EXTRACT TO READ:
- Mexican theatrical release poster
- Directed by: Rafael Portillo
- Screenplay by: Alfredo Salazar
- Story by: Guillermo Calderón; Alfredo Salazar;
- Produced by: Guillermo Calderón
- Starring: Ramon Gay; Rosita Arenas; Luis Aceves Castañeda;
- Cinematography: Enrique Wallace
- Edited by: Jorge Bustos
- Music by: Antonio Díaz Conde
- Distributed by: Cinematografica Calderon S.A
- Release date: 1958;
- Running time: 65 minutes
- Country: Mexico
- Language: Spanish

= The Robot vs. the Aztec Mummy =

The Robot vs. the Aztec Mummy (La Momia Azteca contra el Robot Humano) is a 1958 Mexican science fiction horror film directed by Rafael Portillo, and starring Ramón Gay and Rosa Arenas. It is the third installment in a trilogy preceded by The Aztec Mummy and The Curse of the Aztec Mummy, and a large portion of the film is an extended recap of the events from the first two entries. The three films were all shot consecutively.

The film remained in obscurity until late 1989, when it was featured as the second nationally broadcast episode of movie-mocking television series Mystery Science Theater 3000.

==Plot==
The evil Dr. Krupp (Luis Aceves Castañeda), a mad scientist also known as "the Bat", managed to escape the snake pit into which he was thrown by Popoca the Aztec Mummy (Ángel di Stefani) in the previous film and continues his efforts to steal a valuable Aztec treasure from Popoca's tomb. Krupp builds a robot with a human head and brain in it (which is thus a cyborg), planning to use it to destroy the mummy should he return to thwart his plans. Krupp's former colleague and original finder of the mummy, Dr. Eduardo Almada (Ramón Gay), his wife Flora, and his associate Pinacate, all work to stop the mad scientist from completing his plans.

Dr. Krupp gets inside the mummy's tomb and once again steals the gold breastplate from its resting place on the mummy's chest. When Popoca awakens in a rage, Krupp orders his human robot to fight him. The two monsters engage in a fierce struggle to the death, but the robot's ability to deliver burns due to electrical shocks from its hands quickly begins to wear the mummy out. Just as it seems the robot is winning, Dr. Almada bursts into the tomb and knocks the remote control from Dr. Krupp's hands, effectively shutting off the robot's brain. In an insane rage, Popoca attacks the robot, tearing it into scrap metal. Popoca strangles Dr. Krupp and his henchman Tierno, then stumbles off into another tomb where he can return to his rest.

== Cast ==
- Ramón Gay as Dr. Eduardo Almada
- Rosa Arenas as Flora Sepulveda Almada / Xochitl
- Crox Alvarado as Pinacate
- Luis Aceves Castañeda as Dr. Krupp (a.k.a. El Murciélago / the Bat)
- Jaime González Quiñones as Pepe Almada
- Ángel di Stefani as Popoca the Aztec Mummy
- Arturo Martínez as Henchman Tierno
- Emma Roldán as Maria, Dr. Almada's housekeeper
- Jorge Mondragón as Dr. Sepúlveda (flashbacks only)

LISTING:
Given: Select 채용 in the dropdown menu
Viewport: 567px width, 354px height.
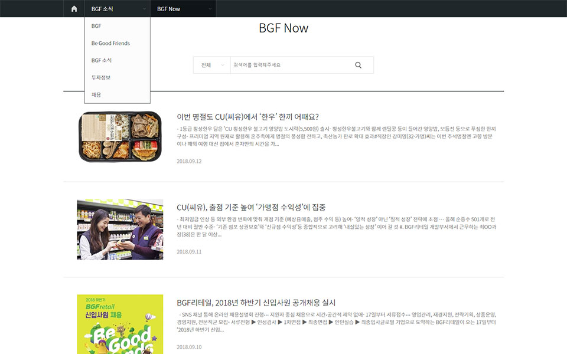Looking at the screenshot, I should point(96,94).
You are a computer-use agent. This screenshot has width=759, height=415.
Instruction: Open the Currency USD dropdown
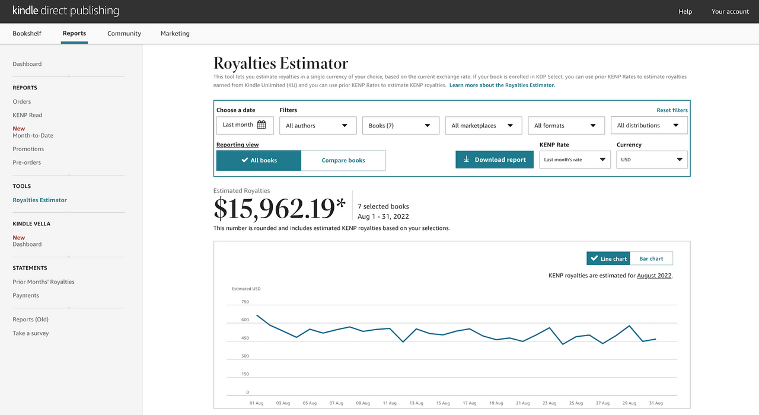point(652,159)
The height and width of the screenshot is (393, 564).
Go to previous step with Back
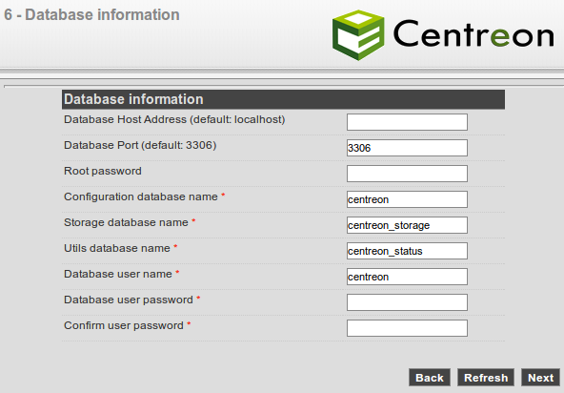(x=430, y=378)
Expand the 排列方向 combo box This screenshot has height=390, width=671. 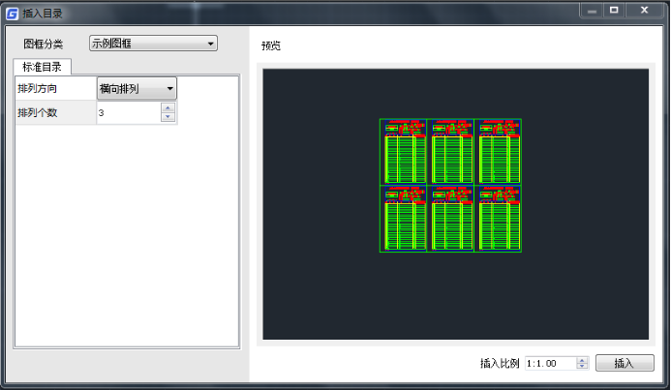pos(137,88)
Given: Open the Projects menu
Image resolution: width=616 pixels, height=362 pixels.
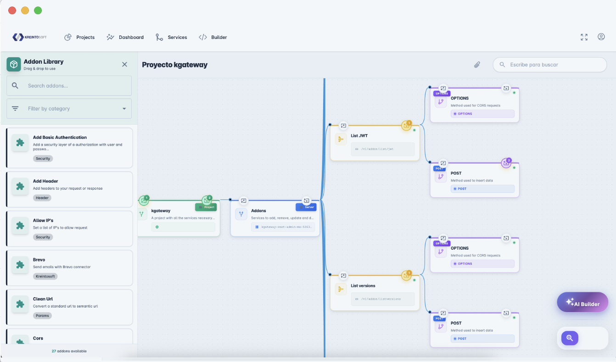Looking at the screenshot, I should pyautogui.click(x=80, y=37).
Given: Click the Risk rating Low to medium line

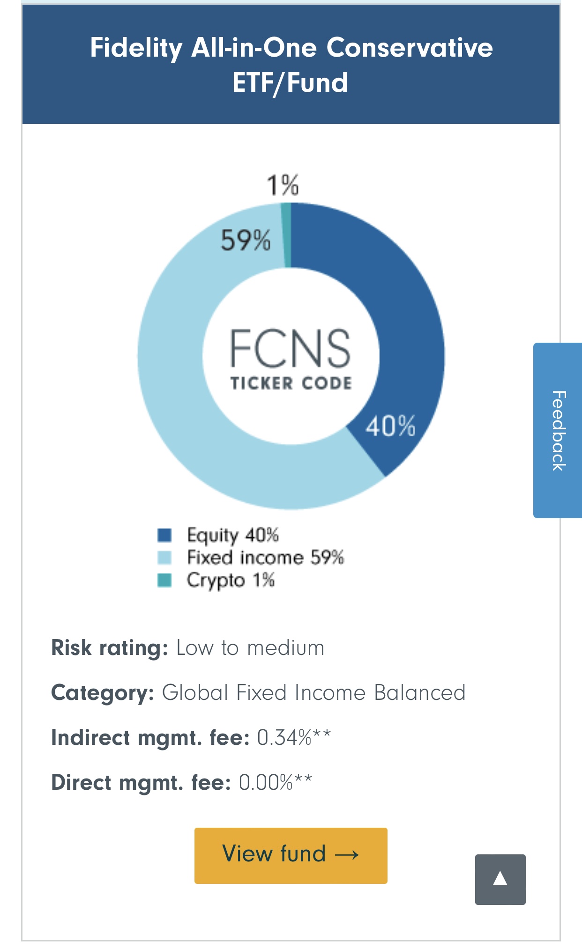Looking at the screenshot, I should click(187, 648).
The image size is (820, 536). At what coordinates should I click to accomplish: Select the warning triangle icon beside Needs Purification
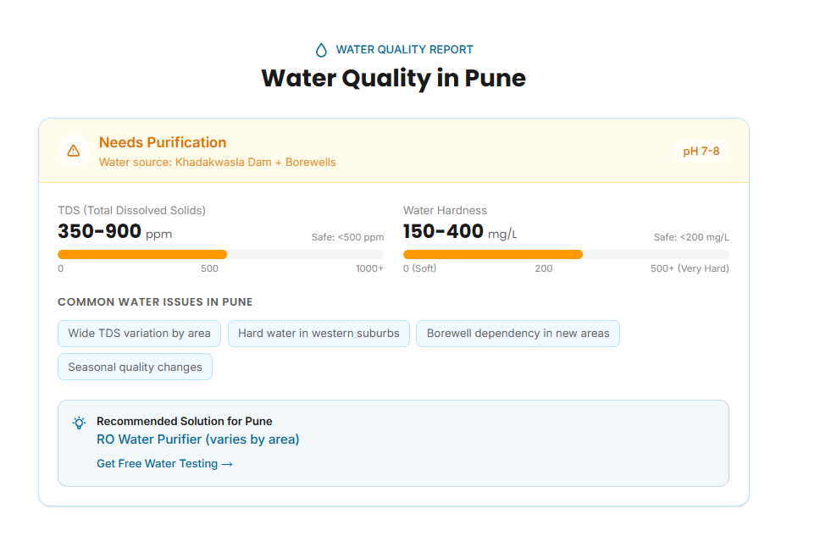pos(74,151)
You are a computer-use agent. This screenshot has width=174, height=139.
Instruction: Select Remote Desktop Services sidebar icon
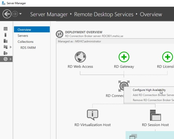pyautogui.click(x=5, y=59)
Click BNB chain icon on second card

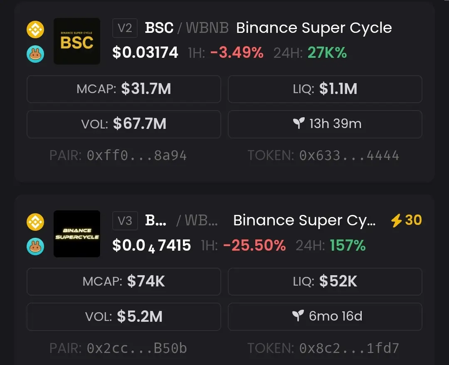click(x=35, y=221)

REQUIREMENT: Copy the passage of the film article starting at "Dr. Krupp gets" and ending at "to his rest.", renaming each "breastplate" as "amulet". The entries were gathered from a separate source.

REPLY:
Dr. Krupp gets inside the mummy's tomb and once again steals the gold amulet from its resting place on the mummy's chest. When Popoca awakens in a rage, Krupp orders his human robot to fight him. The two monsters engage in a fierce struggle to the death, but the robot's ability to deliver burns due to electrical shocks from its hands quickly begins to wear the mummy out. Just as it seems the robot is winning, Dr. Almada bursts into the tomb and knocks the remote control from Dr. Krupp's hands, effectively shutting off the robot's brain. In an insane rage, Popoca attacks the robot, tearing it into scrap metal. Popoca strangles Dr. Krupp and his henchman Tierno, then stumbles off into another tomb where he can return to his rest.